Metadata-Version: 2.1
Name: vader
Version: 0.0.1
Summary: Fast voice activity detection with Python
Home-page: https://github.com/kerighan/vader
Author: Maixent Chenebaux
Author-email: max.chbx@gmail.com
License: UNKNOWN
Platform: UNKNOWN
Classifier: Programming Language :: Python :: 3
Classifier: Programming Language :: Python :: 3.7
Classifier: License :: OSI Approved :: MIT License
Classifier: Operating System :: OS Independent
Requires-Python: >=3.5
Description-Content-Type: text/markdown
Requires-Dist: scikit-learn
Requires-Dist: numpy
Requires-Dist: scipy
Requires-Dist: sonopy

# Dictionary read on disk

## Getting Started

These instructions will get you a copy of the project up and running on your local machine for development and testing purposes.


### Installing

You can install the method by typing:
```
pip install vader
```

### Basic usage

```python
import vader

# use your own mono, preferably 16kHz .wav file
filename = "audio.wav"

# returns segments of vocal activity (unit: seconds)
# note: it uses a pre-trained logistic regression by default
segments = vader.vad(filename)

# where to dump audio files
out_folder = "segments"
# write segments into .wav files
vader.vad_to_files(segments, filename, out_folder)
```

You can also use different pre-trained models by specifying the method parameter

```python
# logistic method
segments = vader.vad(filename, threshold=.1, window=20, method="logistic")

# multi-layer perceptron method
segments = vader.vad(filename, threshold=.1, window=20, method="nn")

# Naive Bayes method
segments = vader.vad(filename, threshold=.5, window=10, method="nb")
```
The threshold parameter is the ratio of voice frames above which a window of frames is counted as a voiced sample. The window parameter controls the number of frames considered, and thus the length of the voiced samples.

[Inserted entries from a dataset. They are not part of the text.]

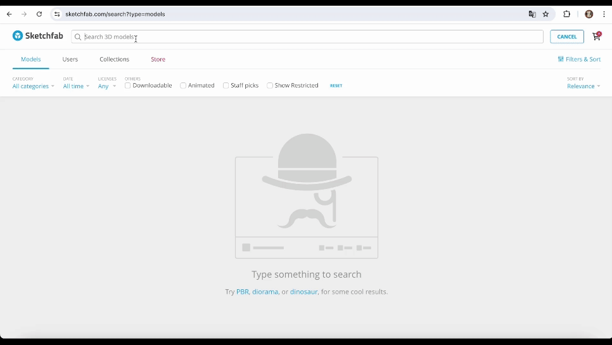Reload the page
The width and height of the screenshot is (612, 345).
[x=39, y=14]
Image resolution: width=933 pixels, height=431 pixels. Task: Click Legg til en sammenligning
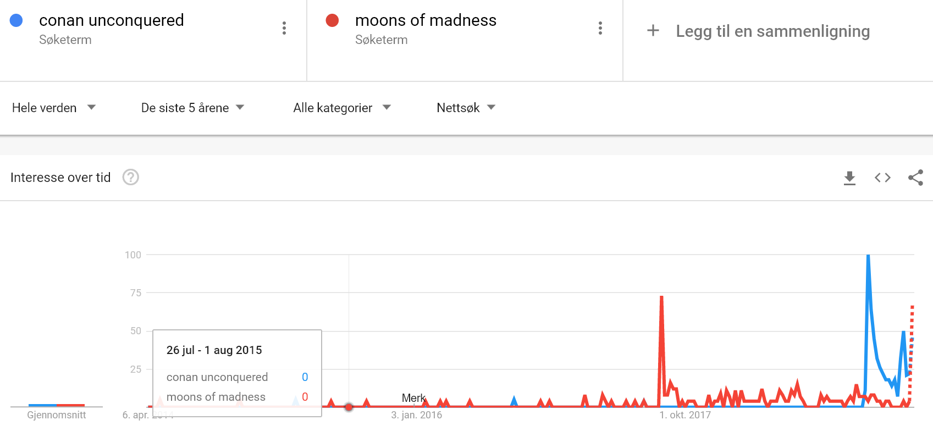pyautogui.click(x=773, y=31)
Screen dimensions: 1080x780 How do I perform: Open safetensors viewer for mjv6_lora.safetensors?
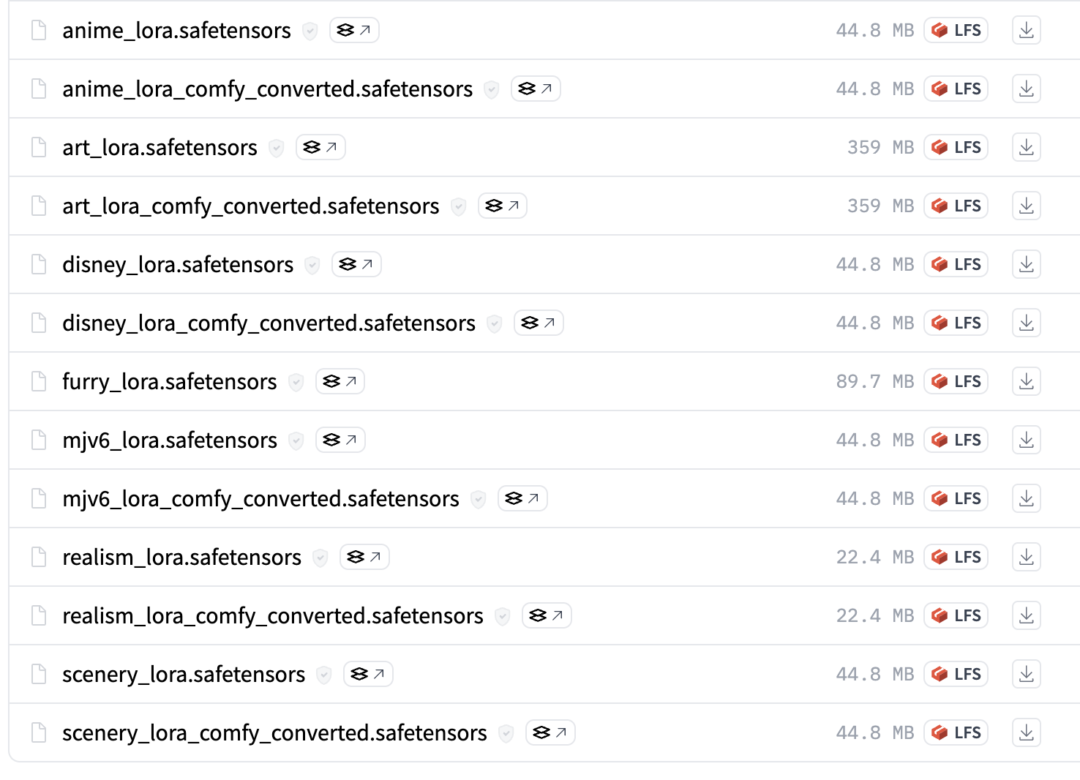(x=340, y=440)
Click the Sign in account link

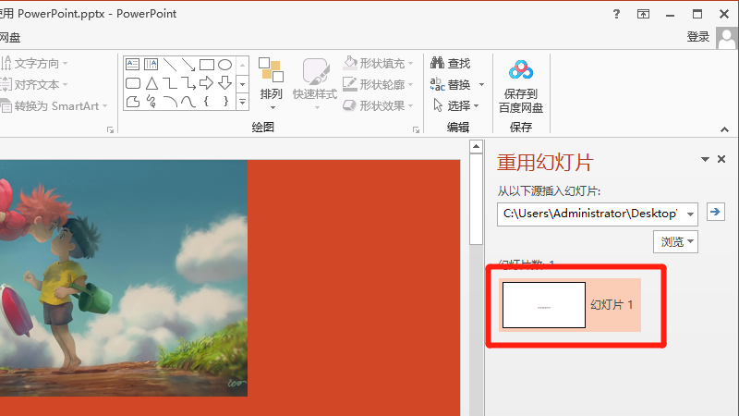[x=698, y=37]
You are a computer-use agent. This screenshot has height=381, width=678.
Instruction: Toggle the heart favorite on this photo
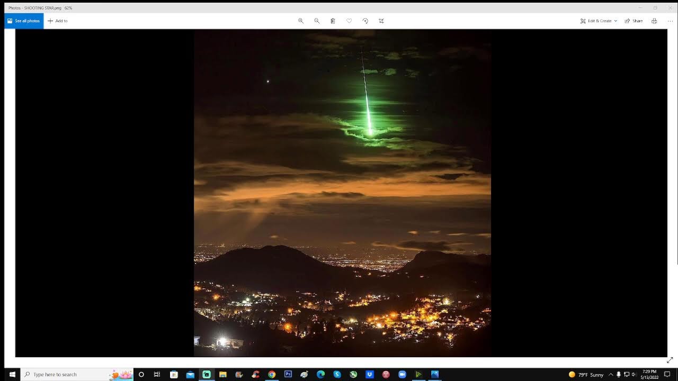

You can also train your own models:

```python
import vader
model = vader.train.logistic_regression(mfccs, activities)
model = vader.train.random_forest_classifier(mfccs, activities)
model = vader.train.NN(mfccs, activities)
model = vader.train.NB(mfccs, activities)
```
The variable `mfccs` is a list of varying length mfcc features (num_samples, *varying_lengths*, 13), while `activities` is a list of binary vectors whose lengths match those of the mfcc features (num_samples, *varying_lengths*), equal to 1 when a frame is voiced, and 0 otherwise.

## Authors

Maixent Chenebaux